- Objective
Convert the lines of the records from the line containing "Task: Select the Application Canceled tab" through the end of the records into a JSON list of strings, one string per line, with blank lines omitted. Leave the pictures out of the answer.
======== Given information
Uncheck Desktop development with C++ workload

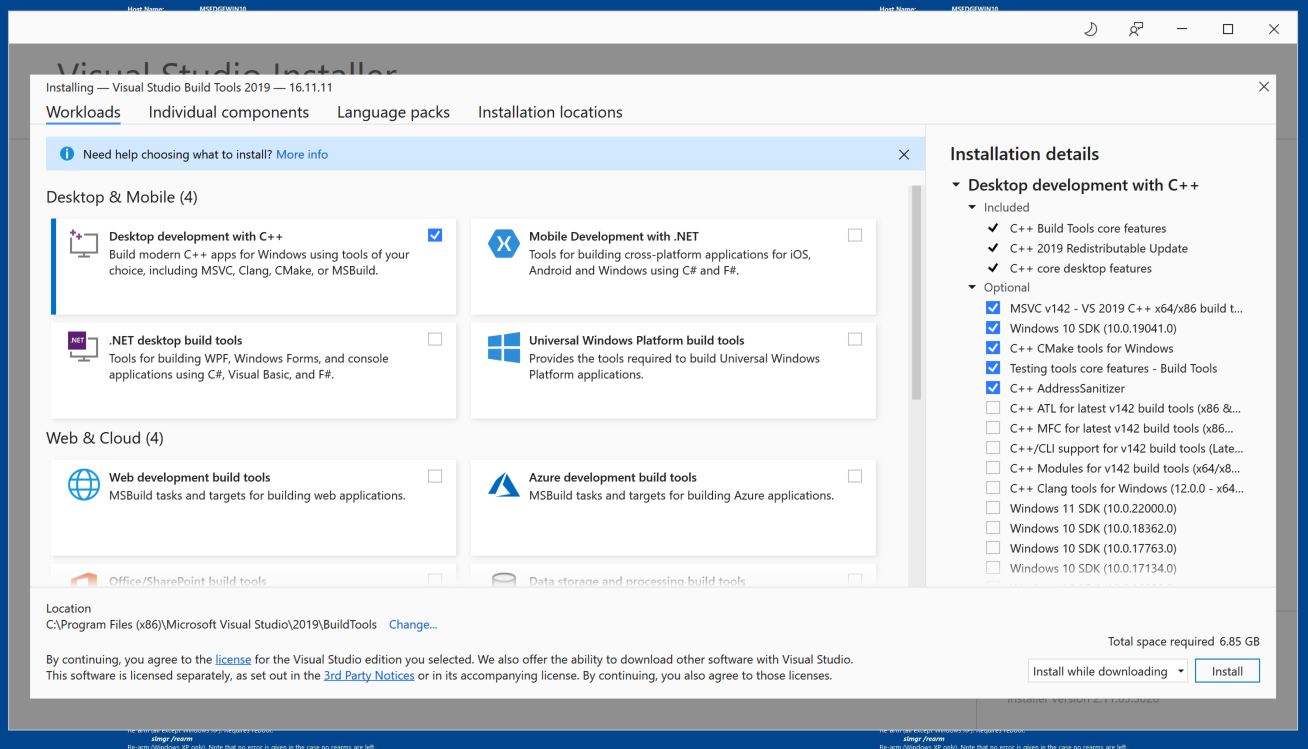pyautogui.click(x=435, y=235)
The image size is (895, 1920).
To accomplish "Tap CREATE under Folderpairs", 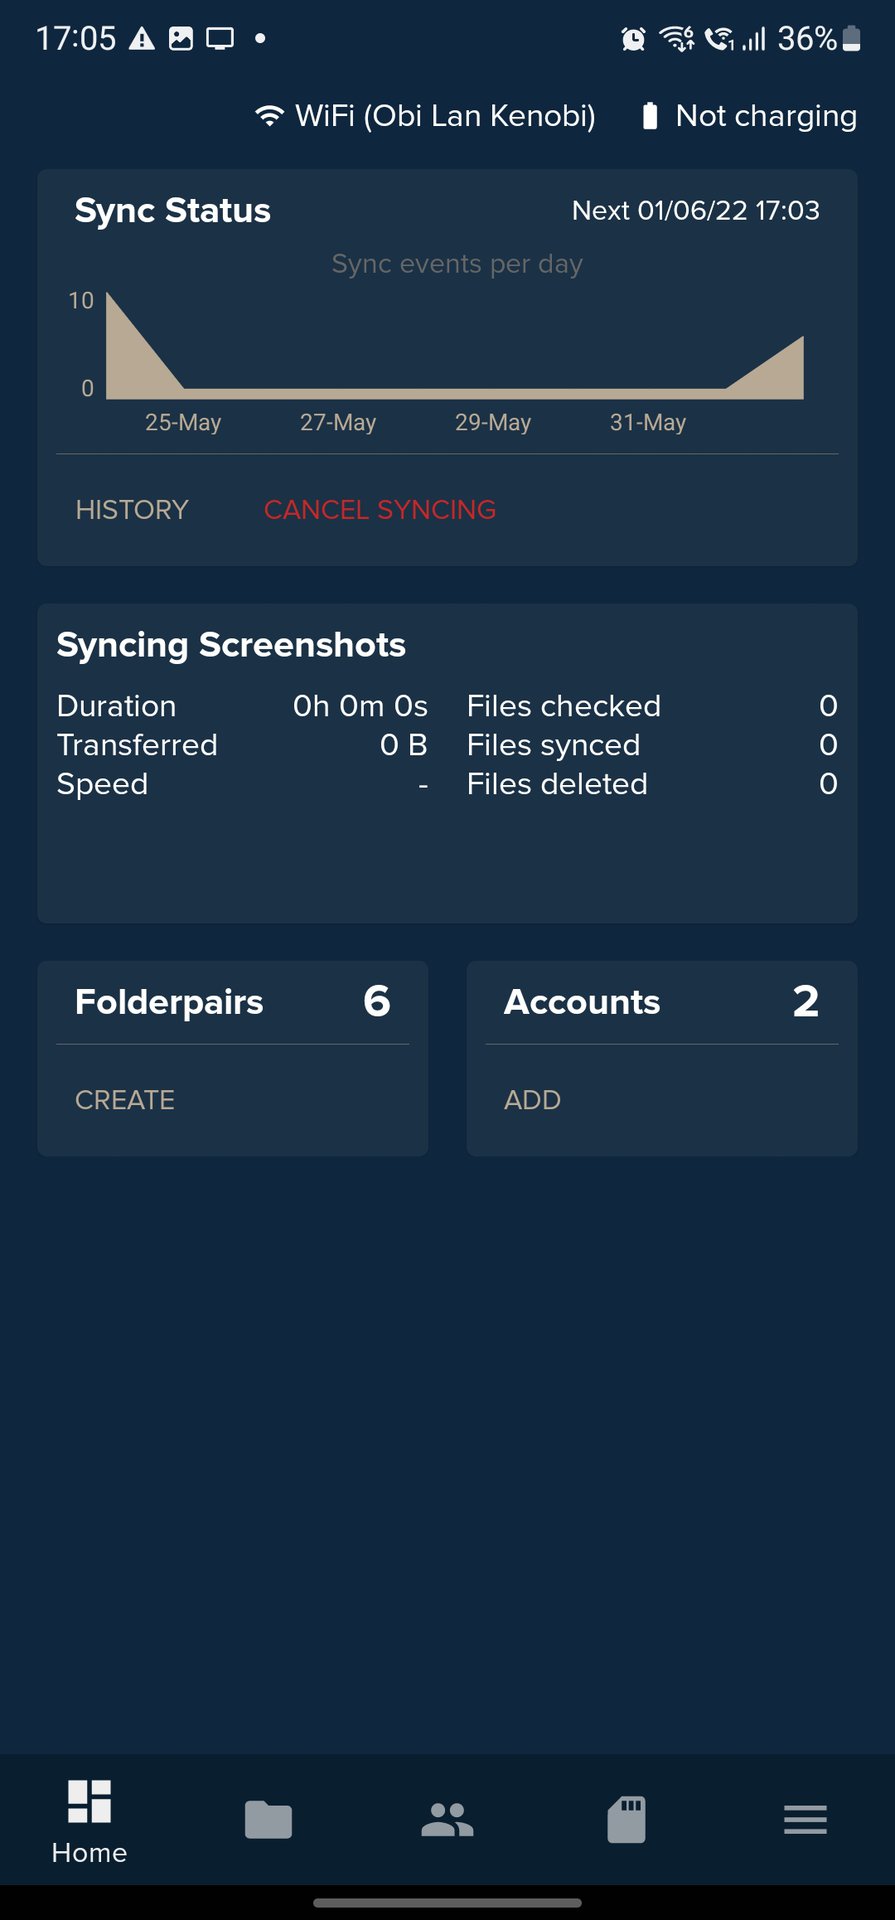I will pyautogui.click(x=125, y=1100).
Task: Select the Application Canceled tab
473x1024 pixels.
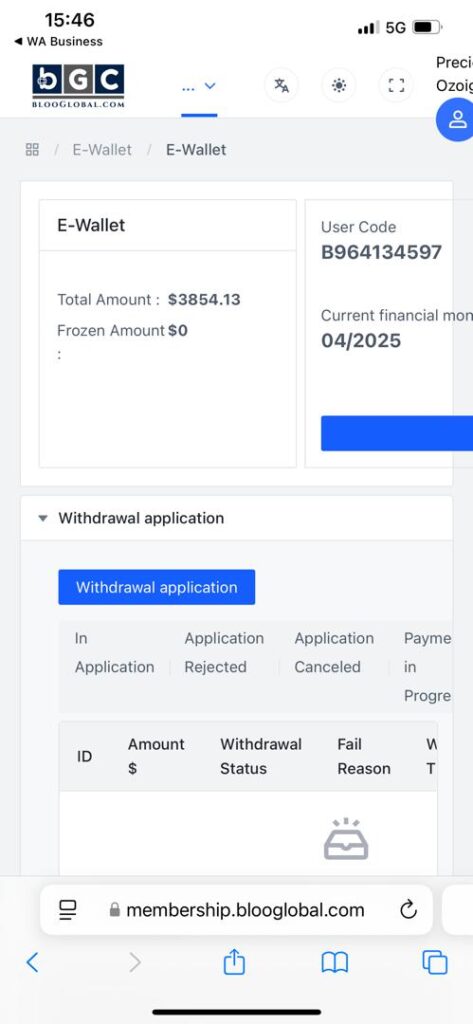Action: (x=334, y=652)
================
- Result for this exercise
[
  "Task: Select the Application Canceled tab",
  "473x1024 pixels.",
  "Action: (x=334, y=652)"
]